Ma'ariv stated that two similar aircraft, one an Eitam and the other the Shavit model, are already in service with the Israel Air Force. The Eitam, considered the third generation of IAI's Phalcon AWACS, has 360-degree radar capability at a range of hundreds of kilometers. It said that the Eitam can fly at 900 kph, at an altitude of 12,000 meters, and has a range of 10,700 km.
India's Israeli Satellite
India is due to launch RISAT-2, an Israeli-made satellite with day-and-night observation capabilities, sometime this spring, according to a report from New Delhi on India's NDTV website. The March 19 report said that the purchase was rushed through after the Mumbai attacks, both because India's existing intelligence-gathering satellites get blinded at night, and because they fail to function fully in the monsoon season. NDTV said the 300-kg. satellite, which would provide early warning of incoming hostile missiles, was being integrated with its launch vehicle at Sriharikota, India's spaceport.
It's not the first case of Indian-Israel satellite cooperation. In January 2008, an Israeli-owned and IAI-developed Tecsar (Polaris) intelligence satellite was put into orbit by India's Polar Satellite Launch Vehicle rocket.
Elbit's Ackerman's Optimism
Despite the world economic turndown, Yossi Ackerman, CEO of Israel's Elbit Systems, was optimistic about the prospects for 2009, while presenting his firm's 2008 results. “We are registering increases in all our fields of operation and our growth is greater than the world growth in the defense sector,” he said on March 12. “I do not believe that in 2009 we will sell less than in 2008.” For the fourth quarter of 2008, Elbit's sales increased by 18.1% to $697M, while profits were up 228% to $105.3M. Elbit's total 2008 revenues amounted to $2.64B, up 33%, while its net profits, at $204M, rose by 166%.
Armor Award
Plasan, based in and owned by Kibbutz Sasa on Israel's northern border, said in February that it had won first place in a competition for best development in armored vehicle survivability at the annual conference on LMAV (Light & Medium Armored Vehicles) in London.

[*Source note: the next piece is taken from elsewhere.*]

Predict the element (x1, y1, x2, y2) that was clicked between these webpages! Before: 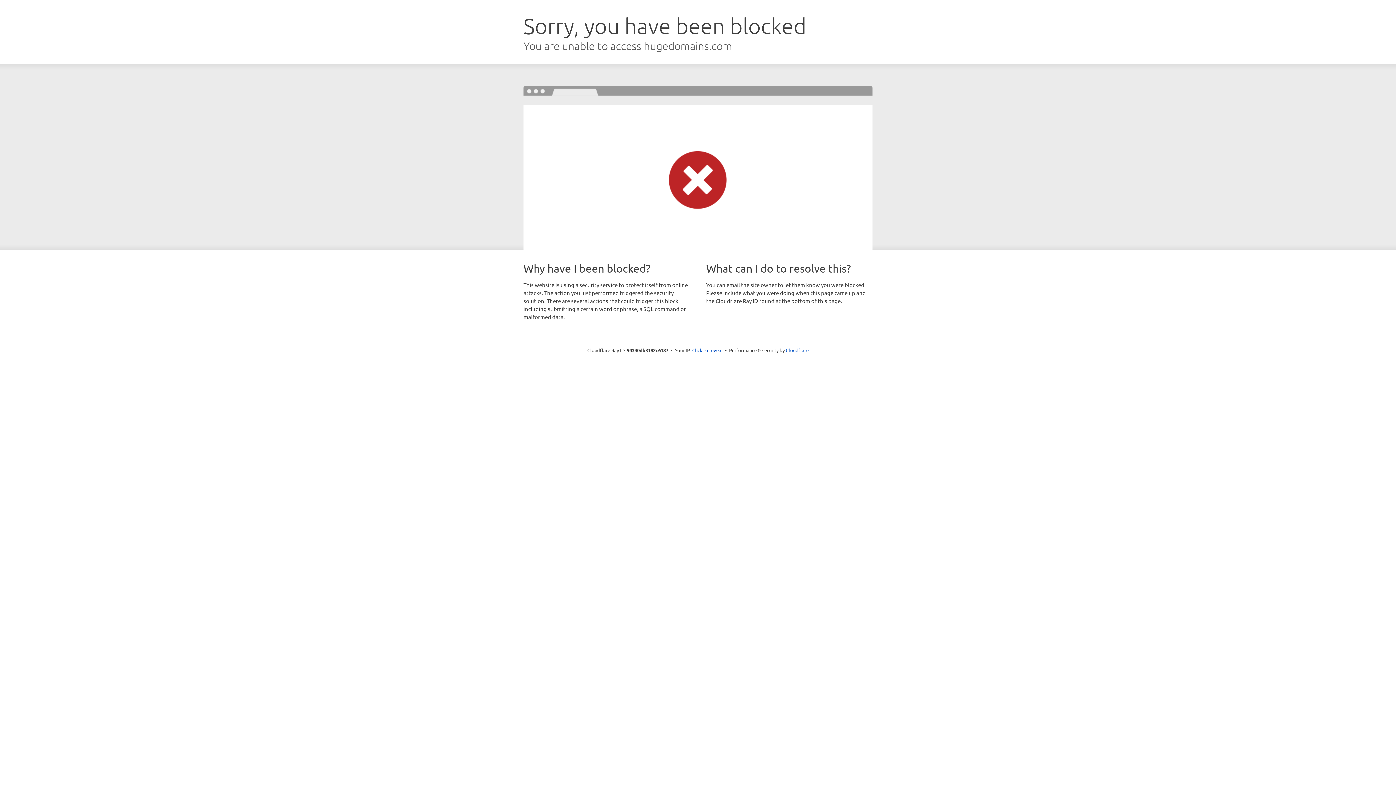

Plasan's candidate for the award was the body of the Lockheed Martin AVA, a prototype armored personnel carrier, which increases survivability by placing the soldier at the center of the vehicle. Plasan is a world player in providing armor and survivability solutions for tactical wheeled vehicles, fixed and rotary-wing platforms, naval platforms and civilian armored vehicles.